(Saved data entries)
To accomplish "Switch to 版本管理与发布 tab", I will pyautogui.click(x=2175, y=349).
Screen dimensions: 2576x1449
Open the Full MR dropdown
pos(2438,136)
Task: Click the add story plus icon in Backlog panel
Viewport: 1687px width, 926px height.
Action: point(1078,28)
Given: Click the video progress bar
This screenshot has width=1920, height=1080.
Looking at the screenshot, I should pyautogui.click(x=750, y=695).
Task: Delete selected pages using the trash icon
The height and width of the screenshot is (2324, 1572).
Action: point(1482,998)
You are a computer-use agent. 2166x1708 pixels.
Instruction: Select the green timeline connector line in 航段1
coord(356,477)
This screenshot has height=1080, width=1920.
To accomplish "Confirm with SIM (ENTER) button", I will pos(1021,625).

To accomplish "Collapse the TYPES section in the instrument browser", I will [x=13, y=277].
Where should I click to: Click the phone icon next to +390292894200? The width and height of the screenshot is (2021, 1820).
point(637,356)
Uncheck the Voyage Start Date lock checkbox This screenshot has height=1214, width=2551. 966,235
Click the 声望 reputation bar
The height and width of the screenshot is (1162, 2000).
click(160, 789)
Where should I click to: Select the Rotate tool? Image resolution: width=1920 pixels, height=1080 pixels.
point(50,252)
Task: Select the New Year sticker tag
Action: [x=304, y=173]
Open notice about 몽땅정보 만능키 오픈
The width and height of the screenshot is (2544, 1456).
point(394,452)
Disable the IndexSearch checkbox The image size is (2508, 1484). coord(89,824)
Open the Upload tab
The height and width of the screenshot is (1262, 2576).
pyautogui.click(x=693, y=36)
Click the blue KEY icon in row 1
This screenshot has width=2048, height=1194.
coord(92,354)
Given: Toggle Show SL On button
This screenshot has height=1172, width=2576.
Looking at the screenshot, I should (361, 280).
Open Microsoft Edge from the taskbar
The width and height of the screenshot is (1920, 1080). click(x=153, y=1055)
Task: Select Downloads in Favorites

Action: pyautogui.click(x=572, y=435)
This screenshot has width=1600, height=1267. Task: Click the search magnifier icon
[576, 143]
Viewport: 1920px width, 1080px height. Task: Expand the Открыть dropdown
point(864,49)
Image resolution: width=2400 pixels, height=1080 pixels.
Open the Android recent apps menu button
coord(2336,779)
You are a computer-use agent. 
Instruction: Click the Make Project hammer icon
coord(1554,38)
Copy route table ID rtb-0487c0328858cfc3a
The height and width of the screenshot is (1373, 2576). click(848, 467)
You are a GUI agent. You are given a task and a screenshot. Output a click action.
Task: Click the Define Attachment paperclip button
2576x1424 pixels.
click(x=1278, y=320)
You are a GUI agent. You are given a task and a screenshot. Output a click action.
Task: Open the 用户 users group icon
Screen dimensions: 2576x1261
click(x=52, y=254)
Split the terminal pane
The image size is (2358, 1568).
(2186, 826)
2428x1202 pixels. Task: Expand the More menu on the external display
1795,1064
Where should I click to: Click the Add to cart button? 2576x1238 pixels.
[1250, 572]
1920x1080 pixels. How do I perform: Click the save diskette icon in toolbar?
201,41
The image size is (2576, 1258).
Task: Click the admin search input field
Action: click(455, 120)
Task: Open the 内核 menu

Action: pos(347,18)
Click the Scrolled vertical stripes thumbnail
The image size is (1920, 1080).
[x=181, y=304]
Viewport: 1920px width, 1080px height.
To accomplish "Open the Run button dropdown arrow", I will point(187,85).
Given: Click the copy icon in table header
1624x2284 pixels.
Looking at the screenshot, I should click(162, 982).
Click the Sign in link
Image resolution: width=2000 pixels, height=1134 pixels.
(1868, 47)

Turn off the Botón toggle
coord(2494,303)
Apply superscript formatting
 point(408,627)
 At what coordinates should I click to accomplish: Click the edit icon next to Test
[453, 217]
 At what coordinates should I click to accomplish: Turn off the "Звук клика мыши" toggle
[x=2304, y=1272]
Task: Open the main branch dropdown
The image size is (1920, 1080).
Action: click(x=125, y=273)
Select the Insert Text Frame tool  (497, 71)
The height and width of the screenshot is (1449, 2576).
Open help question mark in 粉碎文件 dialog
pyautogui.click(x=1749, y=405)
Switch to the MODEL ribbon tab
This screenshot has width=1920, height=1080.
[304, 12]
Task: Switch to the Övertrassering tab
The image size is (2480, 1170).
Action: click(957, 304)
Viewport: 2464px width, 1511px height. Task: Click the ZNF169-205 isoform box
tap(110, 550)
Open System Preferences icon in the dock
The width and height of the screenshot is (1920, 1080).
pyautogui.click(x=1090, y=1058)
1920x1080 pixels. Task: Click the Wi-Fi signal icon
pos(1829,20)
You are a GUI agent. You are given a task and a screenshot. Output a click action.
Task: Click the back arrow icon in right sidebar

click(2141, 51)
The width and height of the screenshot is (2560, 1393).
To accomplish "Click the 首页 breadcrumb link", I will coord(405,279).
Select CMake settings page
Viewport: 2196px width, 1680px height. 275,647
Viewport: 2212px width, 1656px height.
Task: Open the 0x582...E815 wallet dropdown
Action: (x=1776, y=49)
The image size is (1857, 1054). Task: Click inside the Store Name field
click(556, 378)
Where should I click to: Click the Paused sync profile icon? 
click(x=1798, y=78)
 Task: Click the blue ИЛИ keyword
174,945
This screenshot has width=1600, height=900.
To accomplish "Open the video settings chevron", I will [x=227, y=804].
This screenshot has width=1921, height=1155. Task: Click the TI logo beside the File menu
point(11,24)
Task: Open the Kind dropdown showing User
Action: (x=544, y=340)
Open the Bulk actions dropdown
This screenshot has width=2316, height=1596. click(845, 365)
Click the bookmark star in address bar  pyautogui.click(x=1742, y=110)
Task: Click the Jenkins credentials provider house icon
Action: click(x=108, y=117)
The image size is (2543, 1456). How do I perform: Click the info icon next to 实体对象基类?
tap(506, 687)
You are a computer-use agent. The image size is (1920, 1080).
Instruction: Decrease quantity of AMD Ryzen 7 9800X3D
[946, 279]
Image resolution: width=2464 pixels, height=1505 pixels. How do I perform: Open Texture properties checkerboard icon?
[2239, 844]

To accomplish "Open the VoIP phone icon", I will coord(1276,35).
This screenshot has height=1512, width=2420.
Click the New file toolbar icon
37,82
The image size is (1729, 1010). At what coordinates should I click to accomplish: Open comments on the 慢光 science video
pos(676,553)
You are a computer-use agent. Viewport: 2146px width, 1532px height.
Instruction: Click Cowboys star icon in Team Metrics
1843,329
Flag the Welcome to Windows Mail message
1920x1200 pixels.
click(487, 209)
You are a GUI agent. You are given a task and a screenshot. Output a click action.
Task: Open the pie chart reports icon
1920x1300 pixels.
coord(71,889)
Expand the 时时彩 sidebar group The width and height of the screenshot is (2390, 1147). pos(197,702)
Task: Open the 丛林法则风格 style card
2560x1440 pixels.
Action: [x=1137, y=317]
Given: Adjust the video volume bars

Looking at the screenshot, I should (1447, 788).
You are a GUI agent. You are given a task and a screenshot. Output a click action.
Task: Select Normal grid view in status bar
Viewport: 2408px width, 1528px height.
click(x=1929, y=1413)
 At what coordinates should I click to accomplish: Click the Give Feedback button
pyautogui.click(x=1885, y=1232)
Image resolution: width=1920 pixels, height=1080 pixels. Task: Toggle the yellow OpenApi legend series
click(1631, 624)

**What you need to do:** Which lines above contain the word "group"? Copy all of them.

**Your response:**
Task: Open the 用户 users group icon
Expand the 时时彩 sidebar group The width and height of the screenshot is (2390, 1147). pos(197,702)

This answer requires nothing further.